Çok partili siyasal yaşama geçişte de 12 Eylül sonrası siyasal yasakların kaldırılmasında da hep İzmir’in damgası vardır. Tıpkı içinde bulunduğumuz zorlu dönemin neredeyse 20 yıldır süren iktidarına karşı, İzmirlilerin kararlı ve direngen muhalif tavrının hiçbir zaman unutulmayacağı gibi!..

Geleceği kurmak

Sürekli ve dikkatli okurlarımız anımsayacaklardır; son yerel seçimlerde İstanbul ve Ankara büyükşehir belediye başkanlıklarının CHP’li muhalefet adaylarınca kazanılmasının ardından, ‘özgünlüğü ve farklılığı kalmayan İzmir’in, önümüzdeki dönemde acaba pabucu dama atılır mı?’diye bir soru ortaya atmıştık. Elbette amacımız, çağdaşlıktan/demokrasiden/toplumsal gelişmeden yana olan büyük kentler arasında tatlı bir yarışın olması ve İzmir’in daha da ileri noktalara taşınmasıydı!..
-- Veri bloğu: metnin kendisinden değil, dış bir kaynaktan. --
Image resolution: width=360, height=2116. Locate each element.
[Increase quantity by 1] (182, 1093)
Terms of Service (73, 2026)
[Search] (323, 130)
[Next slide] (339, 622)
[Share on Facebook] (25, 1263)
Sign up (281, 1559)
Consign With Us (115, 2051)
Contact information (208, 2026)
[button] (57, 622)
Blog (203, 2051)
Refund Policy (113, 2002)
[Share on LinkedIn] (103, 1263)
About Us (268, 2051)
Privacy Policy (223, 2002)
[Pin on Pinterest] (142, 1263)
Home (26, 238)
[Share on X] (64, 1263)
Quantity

Uzun yıllardır CHP’li başkanlarca yönetilen İzmir’in, oluşturduğu yerel yönetim deneyiminin ve yönetsel/entelektüel birikimin, yeni hedeflere yönelmesi ve yeni aşamalara evrilmesi gerektiğini düşünüyoruz. Bu yürüyüşte, İzmir’in başta yerel yönetimleri olmak üzere siyasal ve toplumsal dinamiklerine, elbette en başta da aydınlarına, iş/ekonomi çevrelerine önemli görevler düşüyor.

İşte 9-11 Eylül 2021 tarihlerinde,‘Geleceği İzmir’de Kuruyoruz’ belgisiyle İzmir’de toplanacak; ‘Dünya Belediyeler Birliği (UCLG) Kültür Zirvesi’ni, bu bağlamda değerlendiriyoruz. Ülkemizin aydınlık ve çağdaş yüzü İzmir, hedef büyüterek, çağdaş birikimini ve ilerici geleneklerini, başta içinde bulunduğumuz coğrafya olmak üzere, Akdeniz kentleri ve ülkeleri ile bütün dünyaya yansıtabilir. İzmir’in kentsel önderliği ve çağdaş aydınlığı, tıpkı Cumhuriyetin ilk yıllarında olduğu gibi, ülkemizin yeni döneminin ve Cumhuriyetin ikinci yüzyılının oluşmasında da belirleyici olabilir…

Yeni bir atılım

Yerel ve toplumsal dinamikleriyle, İzmir’in bütün bu görevlerin üstesinden gelebilecek güçte ve birikimde olduğunu düşünüyoruz. Elbette günümüzde artık koşullar değişti. Teknolojinin, bilişimin, iletişimin yarattığı ve bizlere sunduğu yeni olanaklarla birlikte yeni bir durumla da karşı karşıyayız. Artık yalnızca eski 9 Eylül kutlamalarını ya da Fuar günlerini anımsayarak ve anımsatarak yetinemeyiz.

Ülkemizin en çağdaş ve aydınlık düşünceli insanlarının yaşadığı İzmir; kentsel tarihini, birikimini, zenginliğini ve ilerici geleneklerini yeni gelişmelerle buluşturmak ve harmanlamak durumundadır. Doğrusu, İzmir’e böylesi bir yaklaşım ve hedef yakışır. İşte bu hedef bağlamında; İzmir ve İzmirliler olarak, önümüze yeni hedefler koymalıyız. Bu hedeflere ulaşmanın yeni yol ve yöntemlerini yaratmalıyız. Elbette bilimin ışığında ve çağdaşlığın aydınlığında…

Kısacası, İzmir yeni bir atılıma hazırlanmalıdır. İzmir’in çağdaş yaklaşımlara sahip yerel yönetimlerinin ve yerel/toplumsal dinamiklerinin, yereli ulusalla ve ulusalı da evrenselle buluşturarak bu atılımı gerçekleştireceğine yürekten inanıyoruz.